Mihaly Csikszentmihalyi (1990) introduced the concept of ‘Flow’ in his book, ‘Flow:– The Psychology of Optimal Experience’ in which he says: ‘Contrary to what we usually believe… the best moments usually occur when a person’s body or mind is stretched to its limits in a voluntary effort to accomplish something difficult and worthwhile’.
In the parenting role, helping a young person to use their strengths and find ‘flow’ is not only empowering, it also generates positive energy and replaces negative thoughts and feelings. This involves finding the balance between the young person’s skills and the level of the challenge. If the challenge is above the child’s skill level, it will cause the child to be anxious, below their skill level will result in boredom. This is a dynamic process, as skill improves the challenge must increase to avoid boredom. If the challenge becomes too great, anxiety increases which may lead to the young person giving up. Getting the right balance results in ‘flow’ leading to growth and discovery.

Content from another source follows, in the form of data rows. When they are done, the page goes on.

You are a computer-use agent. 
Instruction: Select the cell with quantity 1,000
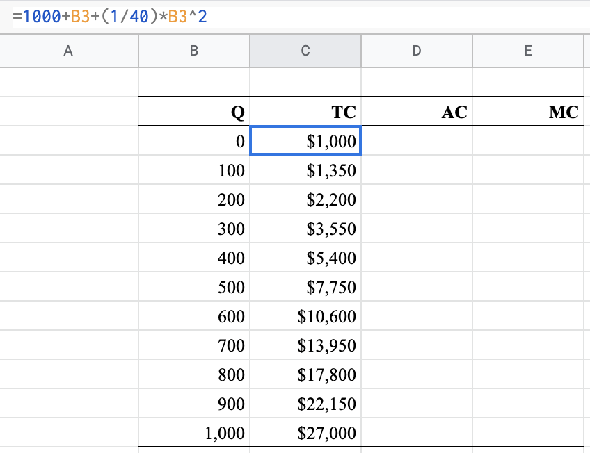coord(193,433)
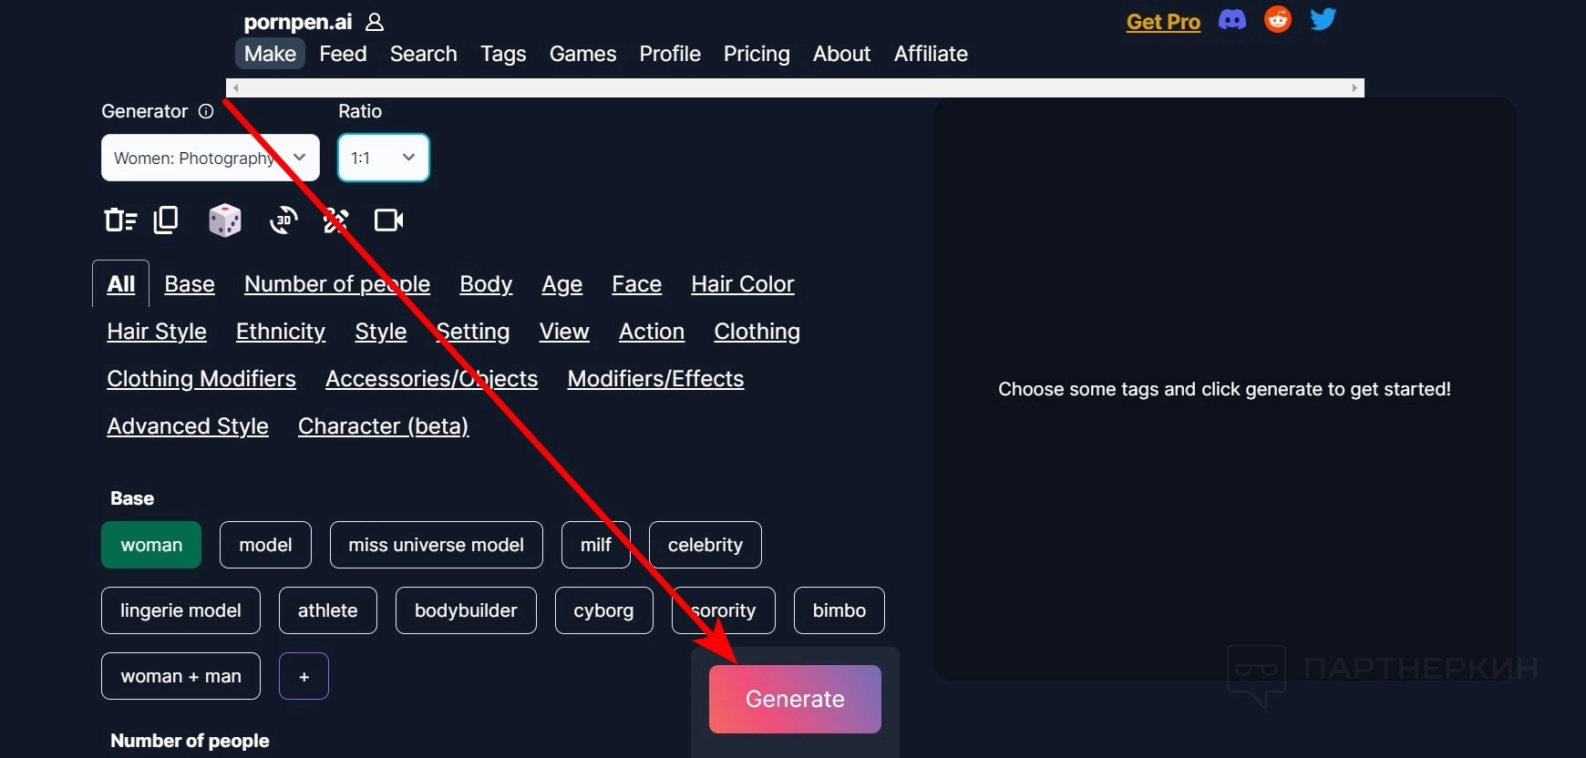Click the copy tags icon
The width and height of the screenshot is (1586, 758).
(166, 220)
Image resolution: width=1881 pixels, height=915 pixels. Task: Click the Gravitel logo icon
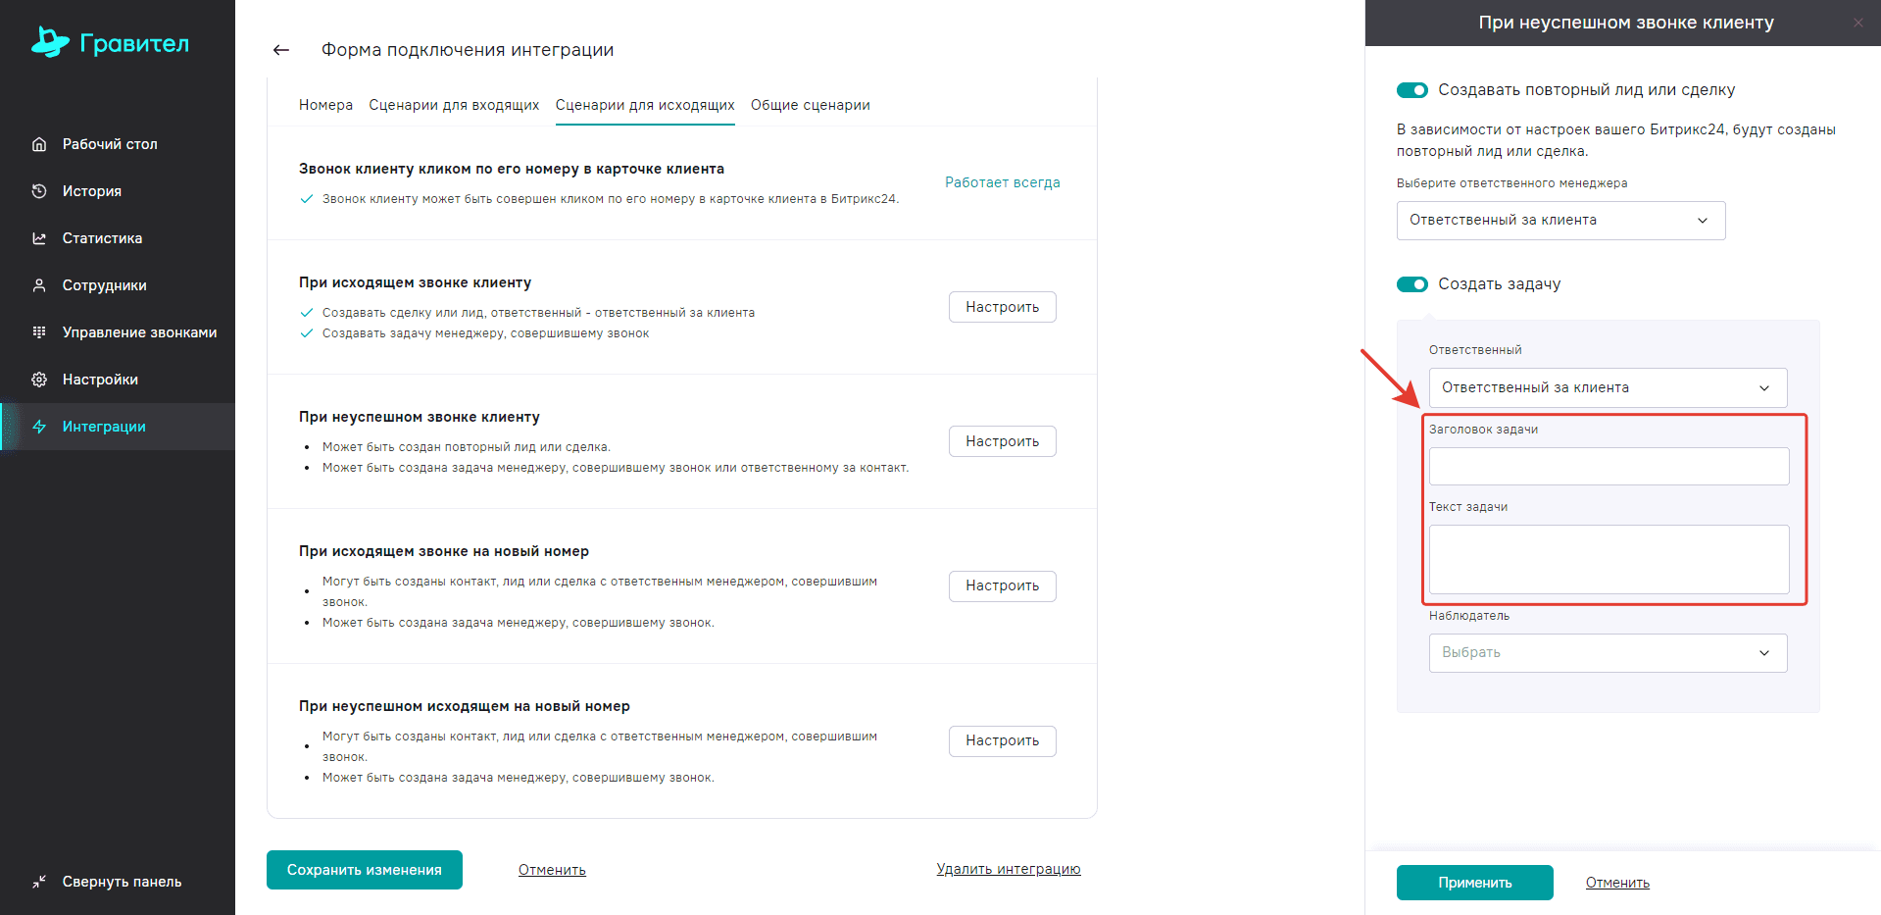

Two of the many strengths that even young children possess is creativity and ability to innovate (for an enlightening insight into these phenomena, watch the TEDX talk by Alison Gopnik or read her book, Gopnik, A. (2016) The Gardener and the Carpenter). Younger children may not have the skills to articulate their hypothesis-testing analysis of their detailed observations, but intelligent adaptation involves understanding new people and situations. It also includes developing and testing strategies to keep themselves safe.
So, be in no doubt that your behaviour as their foster parent will be closely studied, analysed and subjected to numerous tests as part of the attachments process. Over time, if you respond consistently with an open mind, warmth, fun, sensitivity, responsiveness and kindness, the child will learn that you are safe and will start to enjoy their time with you. When that happens, consider yourself privileged as with mutual respect, trust and empathy your brain and the child’s brain produce the hormone oxytocin making each of you more responsive to the other and more aware of each other’s subtle social clues.